After intermission, the Takács Quartet performed Bartók’s String Quartet No. 6, which was composed between August and November of 1939, when the outbreak of World War II seemed imminent. It is a gloomy work, reflecting not only the composer’s pessimistic view of European politics but also his grave concern over his wife’s illness. She died before Christmas that same year.

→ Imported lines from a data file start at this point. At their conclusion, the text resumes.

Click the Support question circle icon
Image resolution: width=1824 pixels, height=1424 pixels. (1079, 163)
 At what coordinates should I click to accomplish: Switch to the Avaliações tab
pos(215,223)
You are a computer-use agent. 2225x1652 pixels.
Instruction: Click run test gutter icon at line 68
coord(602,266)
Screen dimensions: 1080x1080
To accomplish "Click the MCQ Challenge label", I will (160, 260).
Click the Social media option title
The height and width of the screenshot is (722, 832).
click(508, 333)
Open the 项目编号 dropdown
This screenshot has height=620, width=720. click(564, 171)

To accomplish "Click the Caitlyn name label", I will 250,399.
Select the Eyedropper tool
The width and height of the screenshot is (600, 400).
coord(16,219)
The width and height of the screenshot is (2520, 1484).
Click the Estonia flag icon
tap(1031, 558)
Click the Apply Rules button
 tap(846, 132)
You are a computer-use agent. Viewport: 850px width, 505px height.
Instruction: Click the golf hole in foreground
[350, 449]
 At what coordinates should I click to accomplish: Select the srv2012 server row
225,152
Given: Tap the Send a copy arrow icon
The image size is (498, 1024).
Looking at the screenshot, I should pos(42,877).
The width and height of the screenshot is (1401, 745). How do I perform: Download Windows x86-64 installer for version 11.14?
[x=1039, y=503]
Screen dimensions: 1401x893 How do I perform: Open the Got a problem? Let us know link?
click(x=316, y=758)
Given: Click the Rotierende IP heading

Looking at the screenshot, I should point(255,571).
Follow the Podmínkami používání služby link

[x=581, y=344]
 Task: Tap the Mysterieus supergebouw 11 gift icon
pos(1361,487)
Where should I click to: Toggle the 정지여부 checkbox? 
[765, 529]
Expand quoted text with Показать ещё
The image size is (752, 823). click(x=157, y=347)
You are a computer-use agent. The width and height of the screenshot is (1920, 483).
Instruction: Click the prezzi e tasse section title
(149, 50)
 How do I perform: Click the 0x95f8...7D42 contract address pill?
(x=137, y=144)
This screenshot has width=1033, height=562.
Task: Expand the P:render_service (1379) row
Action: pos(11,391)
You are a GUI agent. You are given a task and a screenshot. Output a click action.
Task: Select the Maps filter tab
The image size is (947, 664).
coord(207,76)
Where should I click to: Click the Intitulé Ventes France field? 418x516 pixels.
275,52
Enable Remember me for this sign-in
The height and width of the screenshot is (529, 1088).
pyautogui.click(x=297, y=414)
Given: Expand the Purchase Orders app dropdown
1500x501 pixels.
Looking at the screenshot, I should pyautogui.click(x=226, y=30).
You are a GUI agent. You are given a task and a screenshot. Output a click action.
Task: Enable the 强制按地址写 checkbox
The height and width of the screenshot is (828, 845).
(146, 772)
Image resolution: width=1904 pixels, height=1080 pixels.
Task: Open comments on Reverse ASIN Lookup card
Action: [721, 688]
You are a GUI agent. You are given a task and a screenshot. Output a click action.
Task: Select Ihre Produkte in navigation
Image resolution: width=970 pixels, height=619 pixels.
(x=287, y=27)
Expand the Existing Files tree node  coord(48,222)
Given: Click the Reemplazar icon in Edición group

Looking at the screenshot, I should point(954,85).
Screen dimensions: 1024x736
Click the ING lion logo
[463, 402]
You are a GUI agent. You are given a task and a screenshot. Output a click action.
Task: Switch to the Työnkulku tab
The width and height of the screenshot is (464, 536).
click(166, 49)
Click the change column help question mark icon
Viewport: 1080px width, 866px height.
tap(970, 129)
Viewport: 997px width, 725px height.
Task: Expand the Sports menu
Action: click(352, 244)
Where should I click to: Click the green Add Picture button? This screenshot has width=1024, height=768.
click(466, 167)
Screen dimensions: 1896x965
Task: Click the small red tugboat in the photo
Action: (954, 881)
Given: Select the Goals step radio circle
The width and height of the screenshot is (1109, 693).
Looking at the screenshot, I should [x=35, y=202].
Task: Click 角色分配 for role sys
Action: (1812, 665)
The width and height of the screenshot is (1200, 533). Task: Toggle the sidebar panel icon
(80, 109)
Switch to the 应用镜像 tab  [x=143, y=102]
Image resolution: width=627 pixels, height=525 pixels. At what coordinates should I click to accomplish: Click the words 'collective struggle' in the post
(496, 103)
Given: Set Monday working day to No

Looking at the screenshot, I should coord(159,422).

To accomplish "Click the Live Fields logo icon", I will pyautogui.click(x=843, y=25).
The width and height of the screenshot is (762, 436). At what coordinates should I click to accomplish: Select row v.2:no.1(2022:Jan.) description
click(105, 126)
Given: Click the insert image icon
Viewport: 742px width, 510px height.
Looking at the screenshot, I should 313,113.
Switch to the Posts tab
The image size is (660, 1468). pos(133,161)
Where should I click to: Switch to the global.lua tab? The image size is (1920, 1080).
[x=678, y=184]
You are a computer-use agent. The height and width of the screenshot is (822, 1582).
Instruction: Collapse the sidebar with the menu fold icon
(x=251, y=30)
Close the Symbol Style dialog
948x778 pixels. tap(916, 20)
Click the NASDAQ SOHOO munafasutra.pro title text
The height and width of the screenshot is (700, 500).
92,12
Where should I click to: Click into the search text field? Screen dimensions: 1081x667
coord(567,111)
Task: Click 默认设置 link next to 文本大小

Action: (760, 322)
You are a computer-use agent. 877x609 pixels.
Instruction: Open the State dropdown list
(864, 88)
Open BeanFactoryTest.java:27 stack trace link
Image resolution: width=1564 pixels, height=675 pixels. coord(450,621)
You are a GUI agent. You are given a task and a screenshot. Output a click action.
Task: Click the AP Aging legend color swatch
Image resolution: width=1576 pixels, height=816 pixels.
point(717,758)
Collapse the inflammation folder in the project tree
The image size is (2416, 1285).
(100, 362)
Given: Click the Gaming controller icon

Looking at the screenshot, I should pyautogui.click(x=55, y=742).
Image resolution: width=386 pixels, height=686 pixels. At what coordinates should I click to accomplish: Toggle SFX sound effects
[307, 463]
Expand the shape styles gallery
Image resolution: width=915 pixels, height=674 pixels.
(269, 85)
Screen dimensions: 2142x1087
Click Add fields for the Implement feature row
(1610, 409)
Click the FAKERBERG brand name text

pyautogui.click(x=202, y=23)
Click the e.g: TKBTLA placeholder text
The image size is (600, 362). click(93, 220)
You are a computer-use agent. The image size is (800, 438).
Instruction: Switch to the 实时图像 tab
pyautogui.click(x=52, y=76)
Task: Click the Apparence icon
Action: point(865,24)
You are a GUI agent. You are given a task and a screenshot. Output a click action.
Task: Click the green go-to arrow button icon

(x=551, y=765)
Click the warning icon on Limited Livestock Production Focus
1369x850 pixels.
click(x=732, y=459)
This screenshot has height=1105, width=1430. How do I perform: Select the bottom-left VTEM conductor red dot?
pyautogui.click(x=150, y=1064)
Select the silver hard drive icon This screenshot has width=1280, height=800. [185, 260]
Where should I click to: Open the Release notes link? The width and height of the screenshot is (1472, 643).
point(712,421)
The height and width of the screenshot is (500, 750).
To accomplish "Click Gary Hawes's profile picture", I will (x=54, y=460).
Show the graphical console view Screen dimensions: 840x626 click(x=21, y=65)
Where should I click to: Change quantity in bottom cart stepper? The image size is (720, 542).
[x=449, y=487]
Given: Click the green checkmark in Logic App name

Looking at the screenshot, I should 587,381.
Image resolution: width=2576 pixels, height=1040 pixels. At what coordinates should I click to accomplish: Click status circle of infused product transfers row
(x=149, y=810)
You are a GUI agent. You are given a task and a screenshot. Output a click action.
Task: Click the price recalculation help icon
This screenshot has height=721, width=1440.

The 6th quartet begins with a bleak melody from the viola, played hauntingly here by Geraldine Walter. The marking for all four movements of this quartet is the word “mesto,” meaning sad. This opening theme reappears in every movement, and it it becomes the main theme of the final movement. The second movement offers a diabolical march theme with more than a touch of irony. The third movement offers a burletta or burlesque full of bitter irony; and the fourth and final movement slows everything down to a sad, dejected end performed here with András Fejér’s cello offering final, mournful pizzicato notes. In spite of (or because of) this work’s despair, It is a profound human testament, and is recognised as such by lovers of Bartók’s string quartets. In the hands of the superb Takács Quartet, it cannot fail to move us.